What the exercise asks → For the data below, restate word for word only the lines from the line containing "You are a computer-use agent. This" through the line containing "Screen dimensions: 1274x688", both ends included.

Top of Provided data

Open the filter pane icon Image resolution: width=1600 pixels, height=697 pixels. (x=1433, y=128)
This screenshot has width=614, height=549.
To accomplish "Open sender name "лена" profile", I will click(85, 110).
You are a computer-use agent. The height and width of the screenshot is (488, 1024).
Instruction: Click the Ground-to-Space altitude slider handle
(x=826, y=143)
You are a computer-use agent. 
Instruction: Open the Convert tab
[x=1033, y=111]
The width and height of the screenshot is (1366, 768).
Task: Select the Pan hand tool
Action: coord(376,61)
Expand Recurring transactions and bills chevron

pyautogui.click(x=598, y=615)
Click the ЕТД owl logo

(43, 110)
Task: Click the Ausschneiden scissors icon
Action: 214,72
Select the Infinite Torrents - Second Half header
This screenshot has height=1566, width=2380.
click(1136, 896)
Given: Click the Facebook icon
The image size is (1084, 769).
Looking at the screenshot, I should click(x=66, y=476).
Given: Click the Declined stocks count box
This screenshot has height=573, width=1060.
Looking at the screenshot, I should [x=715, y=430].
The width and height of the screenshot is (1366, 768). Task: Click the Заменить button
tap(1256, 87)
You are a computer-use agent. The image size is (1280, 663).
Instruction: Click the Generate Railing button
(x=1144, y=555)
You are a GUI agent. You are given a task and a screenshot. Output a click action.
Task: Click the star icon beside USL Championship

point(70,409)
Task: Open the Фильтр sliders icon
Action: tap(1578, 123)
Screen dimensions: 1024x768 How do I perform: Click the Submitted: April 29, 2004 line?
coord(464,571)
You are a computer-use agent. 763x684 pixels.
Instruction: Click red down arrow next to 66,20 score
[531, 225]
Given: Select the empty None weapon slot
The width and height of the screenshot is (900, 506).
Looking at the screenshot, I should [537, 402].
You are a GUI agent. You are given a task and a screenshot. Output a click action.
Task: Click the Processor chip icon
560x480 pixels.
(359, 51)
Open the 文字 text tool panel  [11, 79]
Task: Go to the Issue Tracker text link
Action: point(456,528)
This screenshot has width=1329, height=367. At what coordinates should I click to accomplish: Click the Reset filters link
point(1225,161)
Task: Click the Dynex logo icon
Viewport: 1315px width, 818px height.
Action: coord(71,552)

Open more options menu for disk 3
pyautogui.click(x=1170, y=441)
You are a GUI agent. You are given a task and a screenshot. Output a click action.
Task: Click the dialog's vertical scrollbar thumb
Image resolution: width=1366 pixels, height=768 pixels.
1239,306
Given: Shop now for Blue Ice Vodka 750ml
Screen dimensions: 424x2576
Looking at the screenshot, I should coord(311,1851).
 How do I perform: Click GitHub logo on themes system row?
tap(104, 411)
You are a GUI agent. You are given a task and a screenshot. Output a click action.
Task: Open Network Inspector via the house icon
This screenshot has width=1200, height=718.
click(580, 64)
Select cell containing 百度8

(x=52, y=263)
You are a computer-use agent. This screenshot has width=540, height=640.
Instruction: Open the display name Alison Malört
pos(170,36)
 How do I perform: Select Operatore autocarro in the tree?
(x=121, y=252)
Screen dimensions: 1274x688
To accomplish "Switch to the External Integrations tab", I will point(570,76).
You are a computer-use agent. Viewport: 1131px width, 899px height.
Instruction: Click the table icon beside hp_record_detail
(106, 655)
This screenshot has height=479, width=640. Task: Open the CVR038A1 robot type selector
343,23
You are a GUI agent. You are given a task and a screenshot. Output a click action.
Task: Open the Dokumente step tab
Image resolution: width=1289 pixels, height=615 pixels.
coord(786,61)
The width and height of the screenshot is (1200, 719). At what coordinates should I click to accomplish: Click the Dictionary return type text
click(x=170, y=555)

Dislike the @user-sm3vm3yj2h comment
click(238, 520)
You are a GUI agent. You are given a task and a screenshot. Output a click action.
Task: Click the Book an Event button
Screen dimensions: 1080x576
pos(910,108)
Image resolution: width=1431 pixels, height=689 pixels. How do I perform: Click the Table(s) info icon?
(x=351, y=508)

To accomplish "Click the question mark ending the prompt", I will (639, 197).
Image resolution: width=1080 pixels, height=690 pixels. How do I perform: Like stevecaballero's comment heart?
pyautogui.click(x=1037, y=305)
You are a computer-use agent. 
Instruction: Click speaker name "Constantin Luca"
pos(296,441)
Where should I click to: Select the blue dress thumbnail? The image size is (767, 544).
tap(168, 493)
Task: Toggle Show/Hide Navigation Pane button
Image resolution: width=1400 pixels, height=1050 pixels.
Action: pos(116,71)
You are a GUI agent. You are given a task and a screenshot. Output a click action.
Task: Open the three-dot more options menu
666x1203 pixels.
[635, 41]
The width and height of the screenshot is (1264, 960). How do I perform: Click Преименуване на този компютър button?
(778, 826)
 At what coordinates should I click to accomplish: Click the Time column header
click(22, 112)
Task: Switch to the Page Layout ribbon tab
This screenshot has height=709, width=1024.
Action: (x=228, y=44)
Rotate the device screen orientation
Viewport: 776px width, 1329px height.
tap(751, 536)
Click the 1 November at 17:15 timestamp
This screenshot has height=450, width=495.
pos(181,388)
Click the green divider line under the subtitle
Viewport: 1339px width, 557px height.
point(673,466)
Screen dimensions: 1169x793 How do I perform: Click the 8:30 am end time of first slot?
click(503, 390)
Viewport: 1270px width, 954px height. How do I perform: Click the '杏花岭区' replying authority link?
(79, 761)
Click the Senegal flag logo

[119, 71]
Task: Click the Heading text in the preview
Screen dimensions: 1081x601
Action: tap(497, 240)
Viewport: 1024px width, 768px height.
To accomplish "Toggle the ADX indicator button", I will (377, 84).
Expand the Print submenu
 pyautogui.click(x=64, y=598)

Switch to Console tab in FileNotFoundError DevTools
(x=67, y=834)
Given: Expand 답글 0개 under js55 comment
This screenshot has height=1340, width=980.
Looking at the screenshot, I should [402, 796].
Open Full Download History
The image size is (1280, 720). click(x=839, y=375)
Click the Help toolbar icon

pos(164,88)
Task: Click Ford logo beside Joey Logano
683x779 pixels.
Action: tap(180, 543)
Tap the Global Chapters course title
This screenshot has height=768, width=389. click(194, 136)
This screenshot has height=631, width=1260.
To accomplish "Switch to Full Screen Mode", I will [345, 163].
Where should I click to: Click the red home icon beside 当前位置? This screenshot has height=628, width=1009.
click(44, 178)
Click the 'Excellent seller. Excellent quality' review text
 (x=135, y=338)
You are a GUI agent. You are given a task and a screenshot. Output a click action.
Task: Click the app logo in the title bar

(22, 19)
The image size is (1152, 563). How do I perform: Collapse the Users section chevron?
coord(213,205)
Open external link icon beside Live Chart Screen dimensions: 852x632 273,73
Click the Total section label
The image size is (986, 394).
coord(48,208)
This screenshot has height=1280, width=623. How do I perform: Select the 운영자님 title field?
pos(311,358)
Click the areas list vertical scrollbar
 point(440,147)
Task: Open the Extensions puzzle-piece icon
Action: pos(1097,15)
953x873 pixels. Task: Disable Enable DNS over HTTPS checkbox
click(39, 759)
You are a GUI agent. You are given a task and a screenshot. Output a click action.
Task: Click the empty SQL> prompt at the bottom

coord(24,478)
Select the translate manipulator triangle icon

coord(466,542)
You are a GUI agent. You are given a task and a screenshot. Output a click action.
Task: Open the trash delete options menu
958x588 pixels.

Bottom of Provided data

Response to the exercise →
You are a computer-use agent. This screenshot has width=540, height=640.
Instruction: Open the display name Alison Malört
pos(170,36)
 How do I perform: Select Operatore autocarro in the tree?
(x=121, y=252)
Screen dimensions: 1274x688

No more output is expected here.